El tema del sarampión

Tras la pandemia de covid-19, y con el regreso a la movilidad internacional de las personas, se facilitó la dispersión de una infección tan contagiosa como el sarampión.

Raymundo Canales de la Fuente

Raymundo Canales de la Fuente

Bioética y biopolítica

El sarampión es una enfermedad causada por un virus, muy contagiosa por medio de las gotitas respiratorias del enfermo, que principalmente afecta a niñas y niños, pero también puede infectar a adolescentes y adultos.

En todo el orbe estamos viendo cifras crecientes de casos, cuya explicación es un tanto compleja. Desde luego, la prevención es la acción más importante para controlar los brotes, y la carencia de la misma es parte de la explicación. Muchos países en el mundo habíamos erradicado la enfermedad, sabemos que cuando se alcanza un 95% de los menores vacunados, prácticamente desaparecen los casos y la trasmisión de la misma. Desde unos años antes de la pandemia en muchos países disminuyeron las cifras de vacunación, quizá debido a la aparición de nuevas vacunas, que también son importantes, de tal forma que al ampliar el número de vacunas para cada menor, pueden ocurrir algunas deficiencias. Mientras estábamos discutiendo el asunto aparece la pandemia de covid-19 que trastornó todos los sistemas sanitarios y, desde luego, afectó de forma muy importante la vacunación de las niñas y niños, dejando sin cobertura a una proporción muy importante en muchos países. Terminada la pandemia, y con el regreso a la movilidad internacional de las personas, se facilitó la dispersión de una infección tan contagiosa, ahora agravado el panorama por la absurda aparición de grupos de personas que se definen como “antivacunas”, que esgrimen argumentos ridículos afirmando que las vacunas causan problemas sanitarios graves. Entre sus filas se encuentra incluso el presidente del país más poderoso del mundo, de donde por cierto vinieron los primeros casos que aparecieron en México el año pasado.

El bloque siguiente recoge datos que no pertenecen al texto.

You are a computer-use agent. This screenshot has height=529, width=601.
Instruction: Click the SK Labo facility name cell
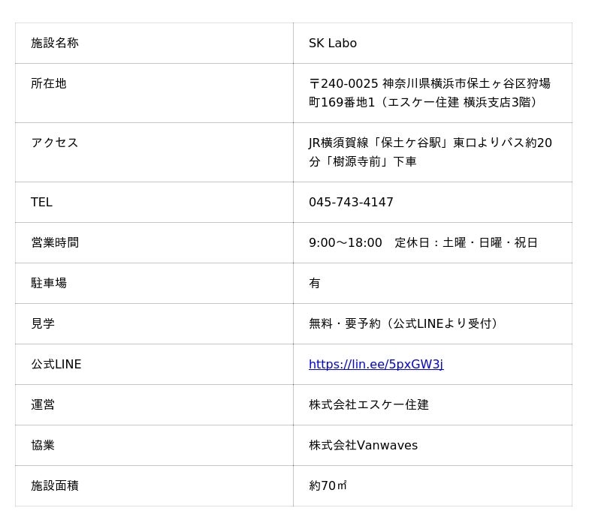coord(333,44)
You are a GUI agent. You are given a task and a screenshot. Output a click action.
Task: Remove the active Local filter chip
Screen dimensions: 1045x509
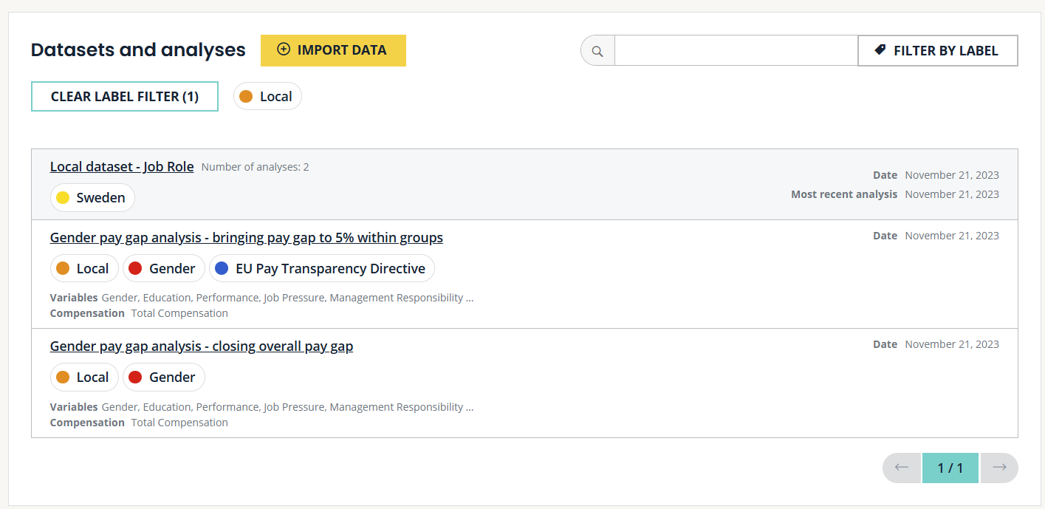(267, 97)

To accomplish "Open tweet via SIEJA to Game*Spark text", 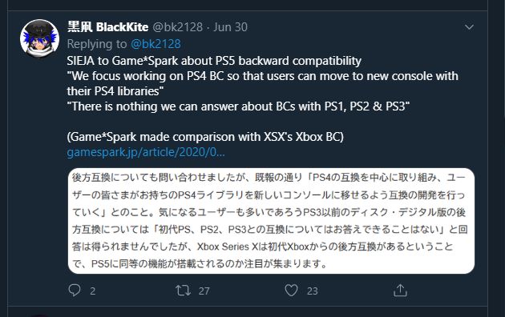I will click(214, 61).
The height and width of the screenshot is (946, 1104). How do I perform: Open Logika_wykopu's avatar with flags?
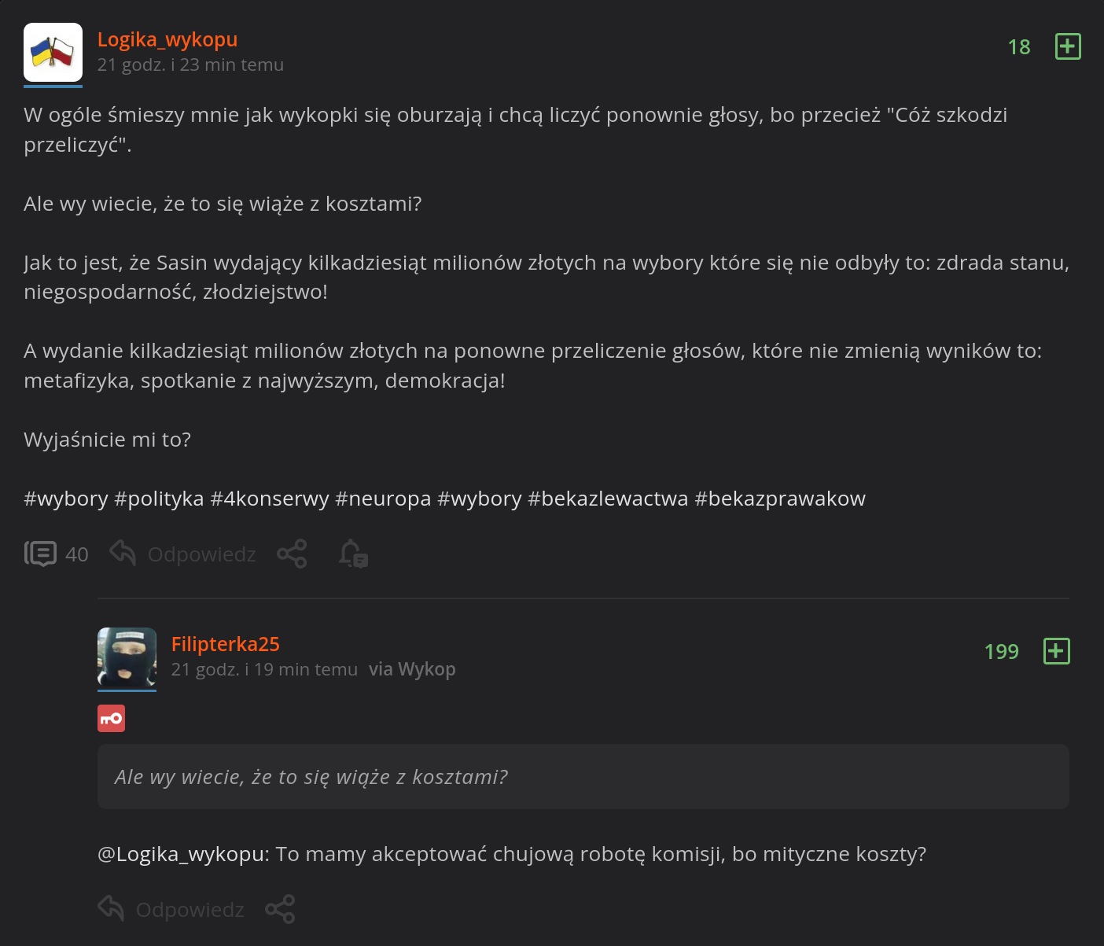[x=53, y=53]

Esos grupos son los responsables de un conjunto de menores que han fallecido en diversos países como Italia, donde han sido muy activos convenciendo a muchas madres y padres para impedir que los menores sean vacunados. De hecho, si lo consideramos de esa forma, son asesinos. Parece una contradicción mayúscula que exactamente después de la pandemia, cuando en el mundo entero estamos contemplando que la infección se pudo controlar exactamente por la aparición de las vacunas, previniendo así millones de muertes, existan seres humanos, que se dicen pensantes, afirmando que las vacunas son un peligro social y conducen a enfermedades.

Desde luego todas las vacunas, desde que se inventaron, pueden causar alguna reacción inesperada con complicaciones graves, pero la frecuencia de esos casos es tan baja que no se justifica suspender su aplicación. Si comparamos el número de complicaciones graves o muertes provocadas por alguna vacuna con el número de personas que morirán si no se aplica el biológico el número es apabullante. En el caso del covid-19 han existido unos cuantos casos de complicaciones vacunales, pero se han prevenido millones de muertes.

Hoy México está actuando de manera muy responsable, recomponiendo la estrategia de vacunación a los menores, pero se está ampliando la población hasta las personas de 49 años, porque ellas y ellos podrían padecer la enfermedad dado que no tenemos certeza de su inmunidad. Los mayores casi todos padecimos la infección en la infancia por lo que no requerimos el biológico.

Por lo pronto, de este lado de la frontera seguramente podremos controlar los brotes rápido, pero lo que ocurra hacia el norte es mucho más incierto por los políticos que los gobiernan.